Contempo program serves up a bracing array of European music

Tue Mar 01, 2016 at 11:48 am

By Wynne Delacoma

The Pacifica Quartet performed at the University of Chicago’s Contempo program Monday night at the Logan Center.

After launching their season in October with a tribute to departing artistic director, composer Shulamit Ran, Contempo plunged into music by European composers Monday night at the University of Chicago’s Logan Center.

The university’s crack resident ensembles, eighth blackbird and Pacifica Quartet, were onstage along with guest artists from Poland: the fearsomely gifted vocalist Agata Zubel and double bassist Tadeusz Wielecki, director of the prestigious Warsaw Autumn Festival. The result was a bracing sample of contemporary music, pieces by five composers who share a striking ability to create an indelible sonic atmosphere.
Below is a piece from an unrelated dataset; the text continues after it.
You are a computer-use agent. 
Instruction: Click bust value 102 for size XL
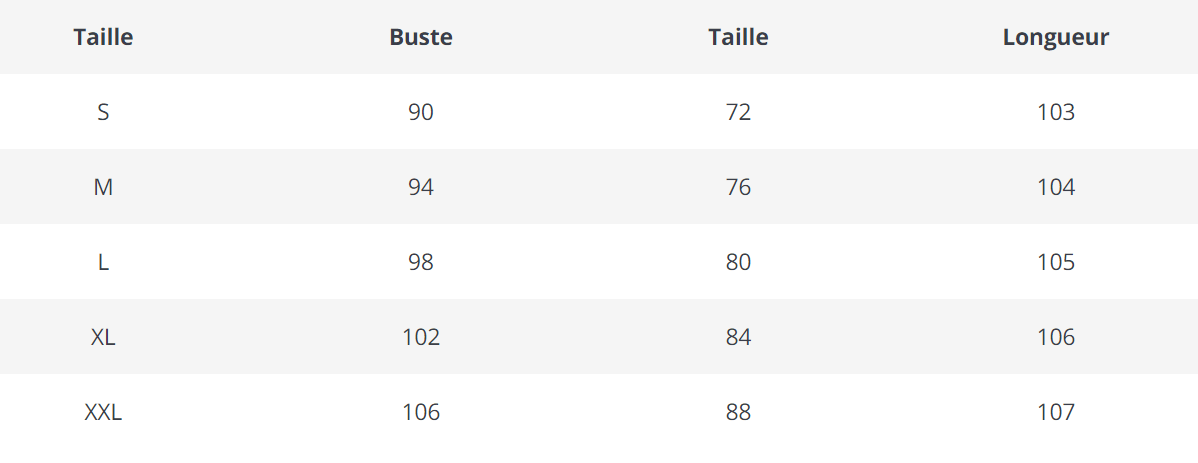tap(421, 337)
After 18 years at the Hyde Park campus, the Pacifica Quartet is leaving the university, and Monday’s concert was their last appearance as Contempo’s resident performing artists. So it was appropriate that they provided the concert’s bookends, opening with Alfred Schnittke’s String Quartet No. 2, a work from 1980, and closing with Mosaics, a 2012 work dedicated to them by Marta Ptaszynska, University of Chicago professor and Contempo’s new artistic director. The Pacifica doubtless will return to Chicago in future years, but Monday’s concert reminded us how lucky we’ve been to have them so embedded in Chicago’s musical life.

Both the Schnittke and Ptaszynska’s Mosaics carried weighty emotional heft. A sense of grief and loss permeated all four movements of Schnittke’s quartet, immediately evident in the eerie, quiet whistling of the high strings in the first bars as well as the viola’s fierce assault on the quartet’s quasi-folk tune melody in the second. Violist Masumi Per Rostad’s slashing attack left the tune in jagged bits and pieces. The remaining players hovered, periodically blending their voices into solemn, organ-like chords as if to restore the melody’s lost dignity.
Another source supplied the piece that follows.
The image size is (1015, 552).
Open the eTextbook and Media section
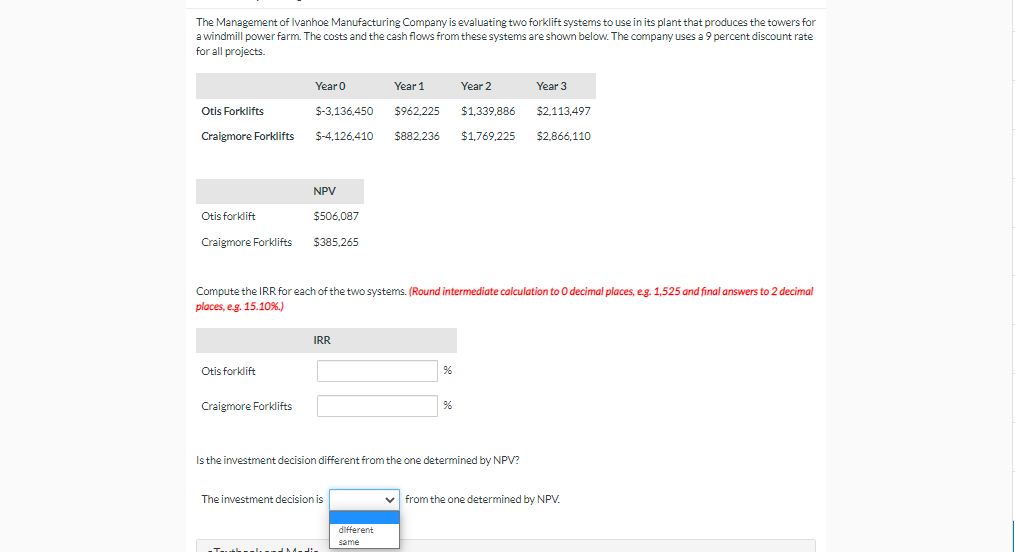tap(262, 549)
Ptaszynska had Beethoven’s monumental Grosse Fuge in mind while composing Mosaics, so Beethoven’s insatiable energy drives the piece. Opening with strong, commanding strokes, the Pacifica alternately swarmed like angry locusts or galloped proudly though Ptaszynska’s urgent rhythms. First violinist Simin Ganatra was an eloquent presence through the evening, but as her violin pulled away from the ensemble for brief solos in Mosaics, its high, powerful voice was especially arresting. 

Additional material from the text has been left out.